JAKARTA - Dr. Ali Shaath resmi memulai tugasnya untuk memimpin masa transisi di Jalur Gaza, bertekad untuk membangun kembali wilayah kantong Palestina tersebut pada akhir pekan.
Shaath pada Hari Sabtu memulai tugasnya sebagai Kepala Komite Nasional untuk Administrasi Gaza (NCAG) dengan mengadopsi dan menandatangani pernyataan misi komite tersebut.
"Hari ini, sebagai tindakan resmi pertama saya, saya mengadopsi dan menandatangani Pernyataan Misi NCAG, menegaskan mandat pemerintahan dan prinsip-prinsip operasional kami," cuitnya di X, seperti melansir Anadolu (19/1).

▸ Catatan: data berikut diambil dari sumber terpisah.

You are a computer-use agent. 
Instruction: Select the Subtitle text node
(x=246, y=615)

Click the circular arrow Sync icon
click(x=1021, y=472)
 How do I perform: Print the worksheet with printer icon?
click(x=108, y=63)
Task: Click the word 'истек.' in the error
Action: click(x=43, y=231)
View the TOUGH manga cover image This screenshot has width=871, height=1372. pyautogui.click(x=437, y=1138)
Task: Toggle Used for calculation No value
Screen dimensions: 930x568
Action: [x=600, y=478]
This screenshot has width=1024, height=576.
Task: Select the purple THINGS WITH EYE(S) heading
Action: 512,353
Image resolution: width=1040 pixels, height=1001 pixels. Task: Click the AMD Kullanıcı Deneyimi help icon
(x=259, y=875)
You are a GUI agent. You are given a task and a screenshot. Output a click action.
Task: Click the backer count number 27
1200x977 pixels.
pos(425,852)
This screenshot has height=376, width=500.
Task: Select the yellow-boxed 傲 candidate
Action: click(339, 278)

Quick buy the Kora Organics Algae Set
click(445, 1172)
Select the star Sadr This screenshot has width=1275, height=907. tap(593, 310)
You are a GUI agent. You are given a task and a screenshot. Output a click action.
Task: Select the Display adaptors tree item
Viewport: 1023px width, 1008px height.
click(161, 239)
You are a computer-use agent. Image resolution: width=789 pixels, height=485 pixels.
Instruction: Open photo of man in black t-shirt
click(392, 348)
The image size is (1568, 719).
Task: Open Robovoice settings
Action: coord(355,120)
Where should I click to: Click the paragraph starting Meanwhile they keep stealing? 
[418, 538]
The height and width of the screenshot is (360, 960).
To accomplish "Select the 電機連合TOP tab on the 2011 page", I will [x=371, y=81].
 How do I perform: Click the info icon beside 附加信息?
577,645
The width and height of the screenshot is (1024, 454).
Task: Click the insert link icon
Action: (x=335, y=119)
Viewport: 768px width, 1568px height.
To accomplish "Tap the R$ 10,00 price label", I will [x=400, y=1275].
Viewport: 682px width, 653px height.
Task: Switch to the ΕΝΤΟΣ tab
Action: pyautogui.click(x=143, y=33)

Lebih lanjut Shaath mengatakan NCAG "diotorisasi oleh Resolusi Dewan Keamanan PBB 2803 dan Rencana Perdamaian 20 Poin Presiden Amerika Serikat Donald Trump" dan bertugas untuk mengubah masa transisi Gaza menjadi "landasan bagi kemakmuran Palestina yang berkelanjutan."
Mantan wakil menteri pada pemerintahan Otoritas Palestina (PA) itu menambahkan, komite tersebut akan beroperasi "di bawah bimbingan Dewan Perdamaian, yang diketuai oleh Presiden Trump dan dengan dukungan dan bantuan dari Perwakilan Tinggi untuk Gaza."
"Misi kami adalah membangun kembali Jalur Gaza bukan hanya dalam infrastruktur tetapi juga dalam semangat," katanya.
Menurut pernyataan tersebut, NCAG bertujuan untuk membangun keamanan, memulihkan layanan penting termasuk listrik, air, perawatan kesehatan, dan pendidikan, serta mempromosikan tata kelola yang "berakar pada perdamaian, demokrasi, dan keadilan."
Shaath mengatakan komite tersebut akan beroperasi "dengan standar integritas dan transparansi tertinggi" dan berupaya membangun "ekonomi produktif yang mampu menggantikan pengangguran dengan kesempatan bagi semua."
"Kami merangkul perdamaian, melalui mana kami berupaya mengamankan jalan menuju hak-hak Palestina yang sejati dan penentuan nasib sendiri," jelasnya.
Sebelumnya, Gedung Putih pada Hari Jumat mengumumkan anggota komite "teknokrat" baru yang akan mengawasi transisi kekuasaan di Jalur Gaza, sebagai bagian dari rencana 20 poin Presiden Donald Trump untuk mengakhiri perang genosida Israel di wilayah tersebut.
BACA JUGA:
Gedung Putih menggambarkan Shaath sebagai "pemimpin teknokrat yang sangat dihormati yang akan mengawasi pemulihan layanan publik, membangun kembali lembaga-lembaga sipil, dan menstabilkan kehidupan sehari-hari di Gaza, sambil meletakkan dasar bagi tata kelola jangka panjang."
Pernyataan tersebut juga menyebutkan Dewan Eksekutif Gaza antara lain beranggotakan Menteri Luar Negeri Turki Hakan Fidan; Utusan Khusus AS Steve Witkoff, menantu Presiden Trump Jared Kushner; mantan Perdana Menteri Inggris Tony Blair; Menteri Negara Uni Emirat Arab untuk Kerja Sama Internasional Reem Al-Hashimy, diplomat veteran Qatar Ali Al-Thawadi hingga kepala intelijen Mesir Hassan Rashad.
Pekan lalu, Witkoff mengumumkan pada Hari Rabu dimulainya fase kedua rencana gencatan senjata Gaza, dengan mengatakan bahwa fokus akan bergeser ke demiliterisasi, tata kelola teknokratis, dan rekonstruksi.